■ Saved entries ■
BEGIN
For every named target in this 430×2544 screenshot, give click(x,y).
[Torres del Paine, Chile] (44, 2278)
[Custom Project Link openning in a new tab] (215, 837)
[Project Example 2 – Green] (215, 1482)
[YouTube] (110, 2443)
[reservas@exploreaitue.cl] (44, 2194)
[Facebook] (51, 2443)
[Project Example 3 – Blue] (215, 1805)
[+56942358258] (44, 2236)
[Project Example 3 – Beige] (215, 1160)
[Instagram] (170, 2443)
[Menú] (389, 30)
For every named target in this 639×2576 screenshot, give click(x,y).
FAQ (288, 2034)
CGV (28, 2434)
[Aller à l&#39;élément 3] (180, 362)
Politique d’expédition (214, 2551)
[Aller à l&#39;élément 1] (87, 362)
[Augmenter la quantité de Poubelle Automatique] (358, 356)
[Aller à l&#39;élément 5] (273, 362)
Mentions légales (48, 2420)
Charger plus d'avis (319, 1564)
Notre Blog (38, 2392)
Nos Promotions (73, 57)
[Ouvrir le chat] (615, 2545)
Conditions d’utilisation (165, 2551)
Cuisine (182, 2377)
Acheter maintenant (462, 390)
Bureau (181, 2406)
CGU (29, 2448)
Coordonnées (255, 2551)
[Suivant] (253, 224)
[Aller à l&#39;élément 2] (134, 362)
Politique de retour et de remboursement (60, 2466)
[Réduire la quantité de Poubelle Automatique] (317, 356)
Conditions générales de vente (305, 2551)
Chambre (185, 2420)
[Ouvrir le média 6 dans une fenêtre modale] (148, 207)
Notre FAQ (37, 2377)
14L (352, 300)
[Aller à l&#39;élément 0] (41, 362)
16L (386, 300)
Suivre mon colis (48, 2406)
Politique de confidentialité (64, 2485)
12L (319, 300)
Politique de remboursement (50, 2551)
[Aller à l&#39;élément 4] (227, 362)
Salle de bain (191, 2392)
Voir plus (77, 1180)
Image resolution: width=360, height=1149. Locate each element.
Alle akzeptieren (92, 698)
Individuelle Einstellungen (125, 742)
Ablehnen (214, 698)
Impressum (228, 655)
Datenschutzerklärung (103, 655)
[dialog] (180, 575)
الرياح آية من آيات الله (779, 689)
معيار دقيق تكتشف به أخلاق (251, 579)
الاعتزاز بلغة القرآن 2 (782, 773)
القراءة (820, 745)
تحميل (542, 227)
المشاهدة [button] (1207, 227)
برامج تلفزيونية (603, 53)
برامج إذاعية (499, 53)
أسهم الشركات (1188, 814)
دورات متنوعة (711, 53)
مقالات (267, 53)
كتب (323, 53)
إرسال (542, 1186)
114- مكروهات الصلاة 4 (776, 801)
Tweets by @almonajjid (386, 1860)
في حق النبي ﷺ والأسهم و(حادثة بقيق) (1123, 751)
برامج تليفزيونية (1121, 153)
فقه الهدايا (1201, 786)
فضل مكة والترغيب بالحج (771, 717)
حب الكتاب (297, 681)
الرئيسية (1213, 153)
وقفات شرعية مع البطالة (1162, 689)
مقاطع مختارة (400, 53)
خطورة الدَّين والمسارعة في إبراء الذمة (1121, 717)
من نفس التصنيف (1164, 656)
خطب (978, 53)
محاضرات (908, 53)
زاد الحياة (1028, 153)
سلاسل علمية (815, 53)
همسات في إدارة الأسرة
END
Repeat exactly the lines above from the one with "Mentions légales (48, 2420)" up to and including the one with "[Aller à l&#39;élément 2] (134, 362)". No other line belongs in the reply.

■ Solution ■
Mentions légales (48, 2420)
Charger plus d'avis (319, 1564)
Notre Blog (38, 2392)
Nos Promotions (73, 57)
[Ouvrir le chat] (615, 2545)
Conditions d’utilisation (165, 2551)
Cuisine (182, 2377)
Acheter maintenant (462, 390)
Bureau (181, 2406)
CGU (29, 2448)
Coordonnées (255, 2551)
[Suivant] (253, 224)
[Aller à l&#39;élément 2] (134, 362)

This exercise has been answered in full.